"Royally. Still, deadhead or not, a spectator you are, and, as such, you see the easy side. Now, one of the greatest dangers that can befall a thief is avarice."
"I suppose you're doing this out of charity," I blurted.
"Listen. Many a promising career of—er—appropriation has come to an abrupt and sordid end, and all because success but whetted where it should have satisfied." He addressed my sister. "Happily for you, you do not sleep in your pearls.
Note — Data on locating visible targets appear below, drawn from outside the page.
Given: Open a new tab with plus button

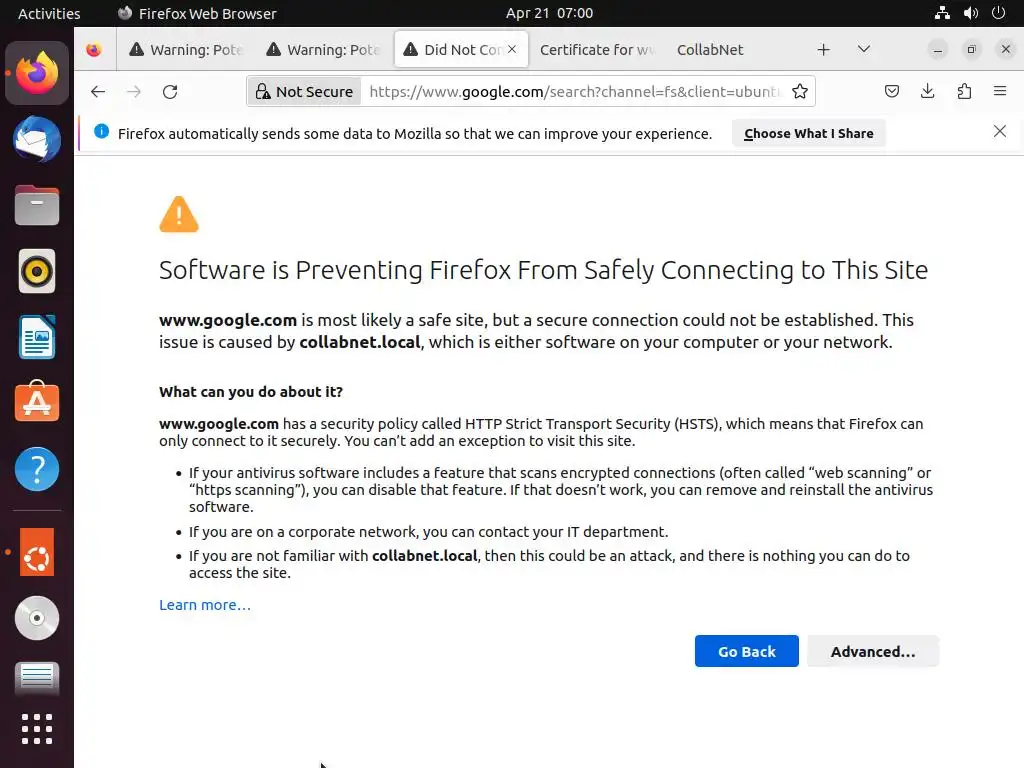Looking at the screenshot, I should pyautogui.click(x=823, y=49).
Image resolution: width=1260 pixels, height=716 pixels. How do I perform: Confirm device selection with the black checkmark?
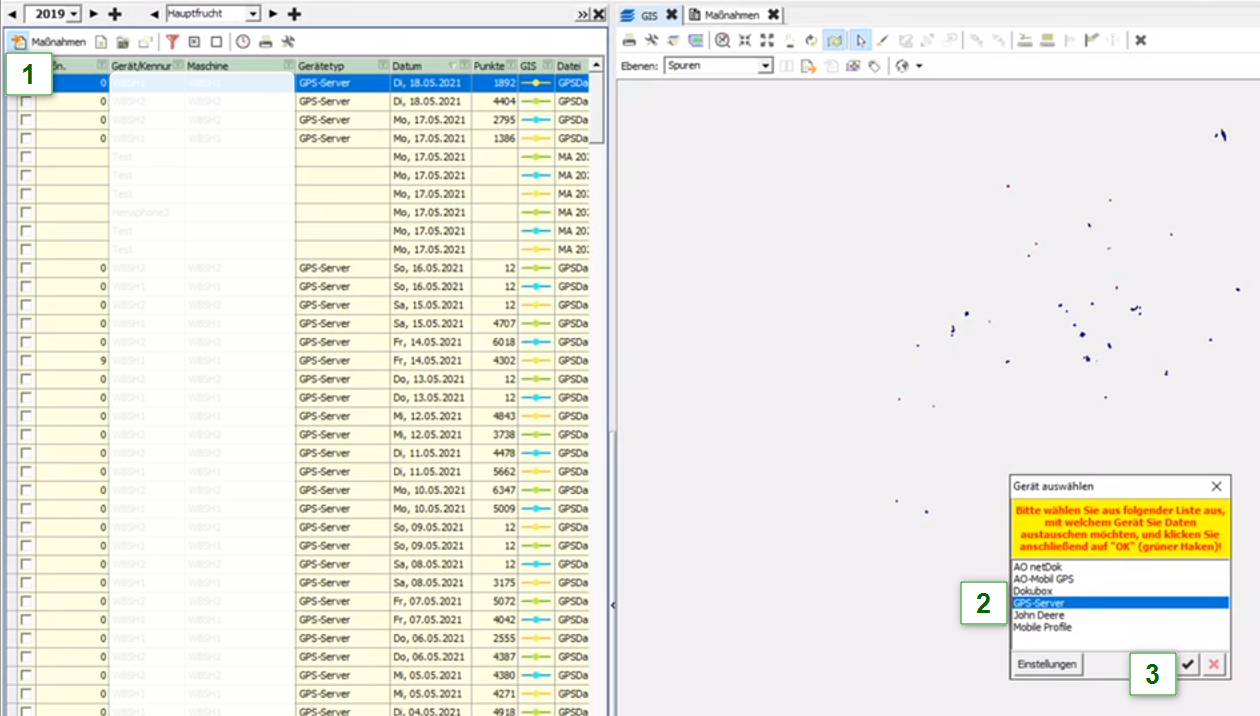pos(1188,664)
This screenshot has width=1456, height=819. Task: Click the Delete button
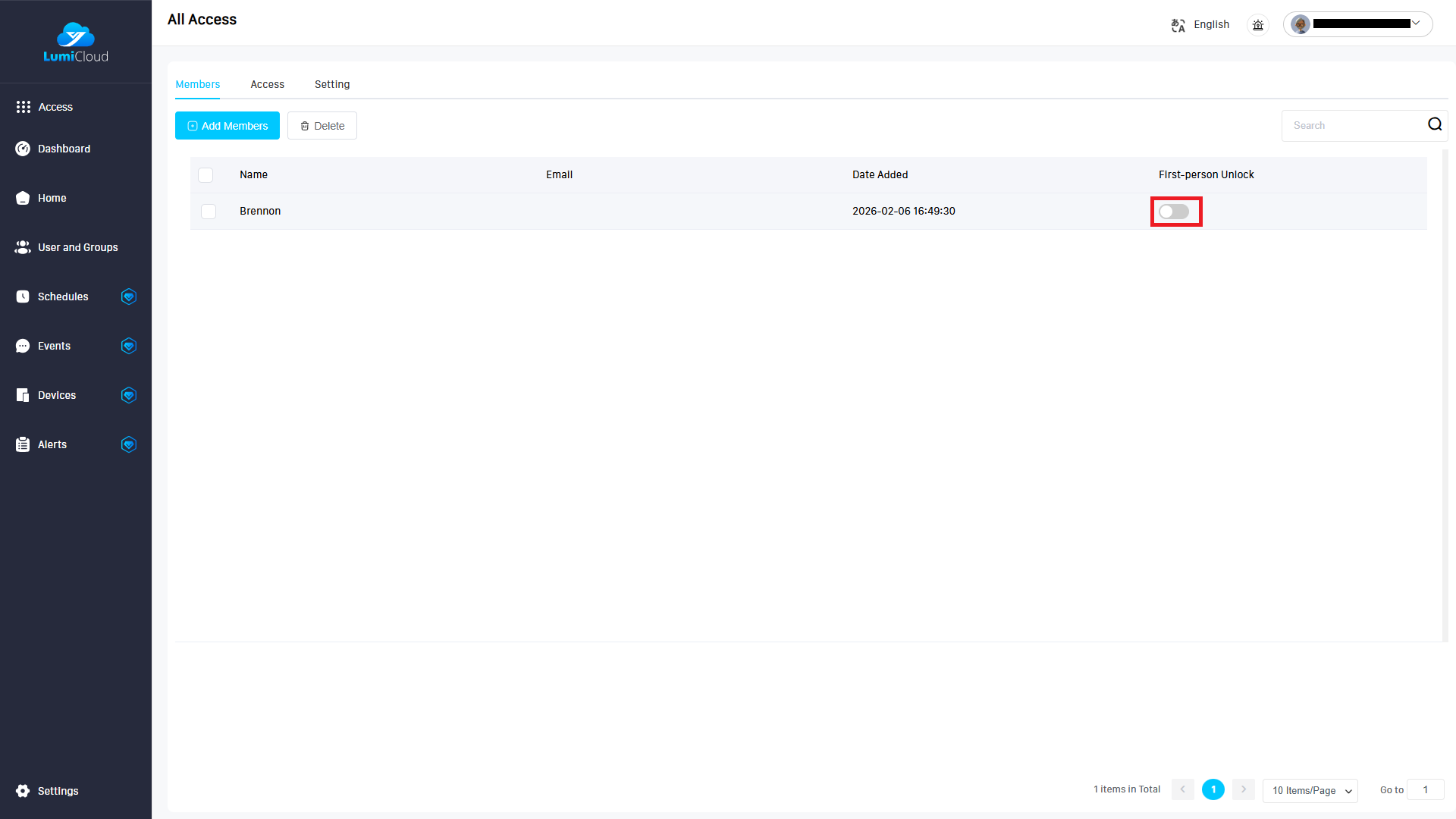pos(322,126)
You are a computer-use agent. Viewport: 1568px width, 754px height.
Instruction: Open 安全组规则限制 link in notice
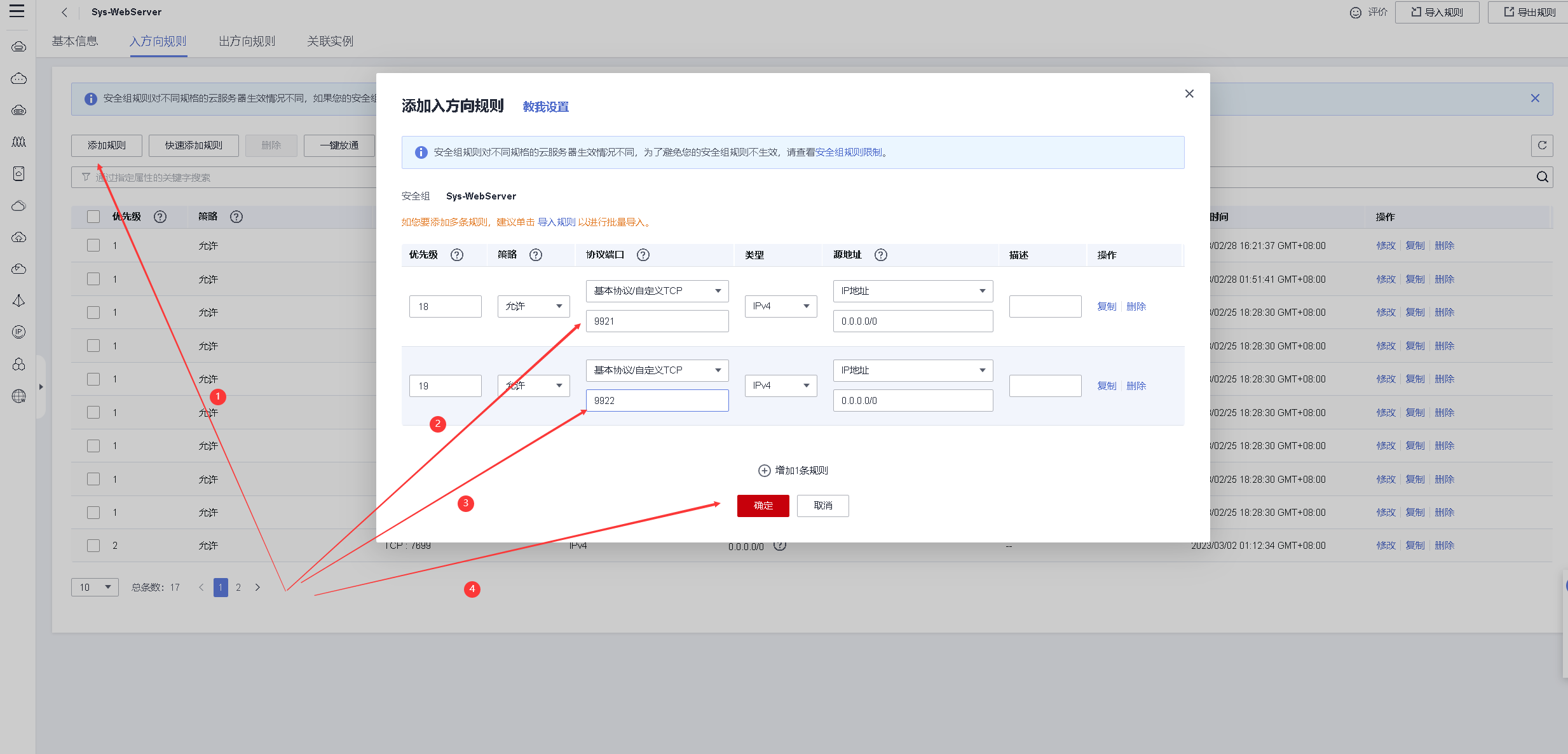click(x=849, y=152)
Otherwise, since you are here, I might have fallen... Who knows? As it is, pearls, diamonds and the emerald bracelets that came from Prague—you see, madam, I know them all—will lie upstairs untouched. I came for silver, and I shall take nothing else. Some day, perhaps..."
The quiet sing-song of his voice faded, and only the murmur of the ceaseless dictation remained. Then that, too, faltered and died....
For a second master and men stood motionless. Then the former pointed to Daphne and me, and Numbers Three and Four whipped to our side.
Somebody, whistling softly, was descending the stairs....
Just as it became recognizable the air slid out of a whistle into a song, and my unwitting brother-in-law invested the last two lines with all the mockery of pathos of which his inferior baritone voice was capable.
"I'm for ever b-b-blowing b-b-bub-b-bles,
B-blinkin' b-bub-b-bles in the air."
He entered upon the last word, started ever so slightly at his reception, and then stood extremely still.
"Bubbles be blowed," he said. "B-b-burglars, what? Shall I moisten the lips? Or would you rather I wore a sickly smile? I should like it to be a good photograph. You know, you can't touch me, Reggibald. I'm in balk." His eyes wandered round the room. "Why, there's Nobby. And what's the game? Musical Chairs? I know a better one than that." His eyes returned to the master. "Now, don't you look and I'll hide in the hassock! Then, when I say 'Cuckoo,' you put down the musket and wish. Then—excuse me."